Exercise
Please copy out the entries below, replacing every "pixels" with "px" and keeping everything else the same.

Interface element records
>>>
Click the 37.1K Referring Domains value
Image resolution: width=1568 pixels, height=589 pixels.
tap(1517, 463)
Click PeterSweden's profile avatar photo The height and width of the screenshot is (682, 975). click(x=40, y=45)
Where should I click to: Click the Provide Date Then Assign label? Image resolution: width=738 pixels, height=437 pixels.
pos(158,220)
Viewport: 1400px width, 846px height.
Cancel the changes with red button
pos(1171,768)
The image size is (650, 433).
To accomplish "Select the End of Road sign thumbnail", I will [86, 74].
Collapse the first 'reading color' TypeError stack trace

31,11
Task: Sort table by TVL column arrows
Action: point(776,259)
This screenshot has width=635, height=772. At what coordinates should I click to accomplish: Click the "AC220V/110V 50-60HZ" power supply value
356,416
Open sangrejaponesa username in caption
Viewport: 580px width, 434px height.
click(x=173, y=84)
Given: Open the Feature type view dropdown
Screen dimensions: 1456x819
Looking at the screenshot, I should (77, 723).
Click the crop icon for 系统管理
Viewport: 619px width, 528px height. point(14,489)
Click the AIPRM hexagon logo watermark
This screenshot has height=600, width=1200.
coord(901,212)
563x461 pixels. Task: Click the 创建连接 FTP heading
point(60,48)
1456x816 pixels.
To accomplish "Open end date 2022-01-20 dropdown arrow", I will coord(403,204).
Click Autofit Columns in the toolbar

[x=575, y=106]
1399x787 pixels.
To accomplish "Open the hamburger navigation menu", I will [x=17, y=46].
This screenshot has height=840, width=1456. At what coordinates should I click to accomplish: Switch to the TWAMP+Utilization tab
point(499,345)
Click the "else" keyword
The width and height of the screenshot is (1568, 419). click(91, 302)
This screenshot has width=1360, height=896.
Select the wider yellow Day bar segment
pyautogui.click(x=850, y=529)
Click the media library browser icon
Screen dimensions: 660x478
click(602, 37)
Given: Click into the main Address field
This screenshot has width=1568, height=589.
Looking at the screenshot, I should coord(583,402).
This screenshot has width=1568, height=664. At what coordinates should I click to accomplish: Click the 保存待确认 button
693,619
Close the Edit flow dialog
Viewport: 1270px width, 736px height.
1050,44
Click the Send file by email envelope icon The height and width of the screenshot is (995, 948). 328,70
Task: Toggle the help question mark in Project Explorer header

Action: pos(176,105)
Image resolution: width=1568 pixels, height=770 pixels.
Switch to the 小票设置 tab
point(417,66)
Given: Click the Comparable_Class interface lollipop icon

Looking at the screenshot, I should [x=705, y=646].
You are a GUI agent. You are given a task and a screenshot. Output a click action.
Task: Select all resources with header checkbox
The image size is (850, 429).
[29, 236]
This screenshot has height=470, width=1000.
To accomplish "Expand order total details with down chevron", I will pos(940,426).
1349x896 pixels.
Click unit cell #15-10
<<<
Completed task
Click the 37.1K Referring Domains value
Image resolution: width=1568 px, height=589 px.
tap(1517, 463)
Click PeterSweden's profile avatar photo The height and width of the screenshot is (682, 975). click(x=40, y=45)
Where should I click to: Click the Provide Date Then Assign label? Image resolution: width=738 px, height=437 px.
pos(158,220)
Viewport: 1400px width, 846px height.
Cancel the changes with red button
pos(1171,768)
The image size is (650, 433).
To accomplish "Select the End of Road sign thumbnail", I will [86, 74].
Collapse the first 'reading color' TypeError stack trace

31,11
Task: Sort table by TVL column arrows
Action: point(776,259)
This screenshot has width=635, height=772. At what coordinates should I click to accomplish: Click the "AC220V/110V 50-60HZ" power supply value
356,416
Open sangrejaponesa username in caption
Viewport: 580px width, 434px height.
click(x=173, y=84)
Given: Open the Feature type view dropdown
Screen dimensions: 1456x819
Looking at the screenshot, I should (77, 723).
Click the crop icon for 系统管理
Viewport: 619px width, 528px height. point(14,489)
Click the AIPRM hexagon logo watermark
This screenshot has height=600, width=1200.
coord(901,212)
563x461 px. Task: Click the 创建连接 FTP heading
point(60,48)
1456x816 px.
To accomplish "Open end date 2022-01-20 dropdown arrow", I will coord(403,204).
Click Autofit Columns in the toolbar

[x=575, y=106]
1399x787 px.
To accomplish "Open the hamburger navigation menu", I will [x=17, y=46].
This screenshot has height=840, width=1456. At what coordinates should I click to accomplish: Switch to the TWAMP+Utilization tab
point(499,345)
Click the "else" keyword
The width and height of the screenshot is (1568, 419). click(91, 302)
This screenshot has width=1360, height=896.
Select the wider yellow Day bar segment
pyautogui.click(x=850, y=529)
Click the media library browser icon
Screen dimensions: 660x478
click(602, 37)
Given: Click into the main Address field
This screenshot has width=1568, height=589.
Looking at the screenshot, I should coord(583,402).
This screenshot has width=1568, height=664. At what coordinates should I click to accomplish: Click the 保存待确认 button
693,619
Close the Edit flow dialog
Viewport: 1270px width, 736px height.
1050,44
Click the Send file by email envelope icon The height and width of the screenshot is (995, 948). 328,70
Task: Toggle the help question mark in Project Explorer header

Action: pos(176,105)
Image resolution: width=1568 px, height=770 px.
Switch to the 小票设置 tab
point(417,66)
Given: Click the Comparable_Class interface lollipop icon

Looking at the screenshot, I should [x=705, y=646].
You are a GUI agent. You are given a task and a screenshot. Output a click action.
Task: Select all resources with header checkbox
The image size is (850, 429).
[29, 236]
This screenshot has height=470, width=1000.
To accomplish "Expand order total details with down chevron", I will pos(940,426).
1349x896 px.
Click unit cell #15-10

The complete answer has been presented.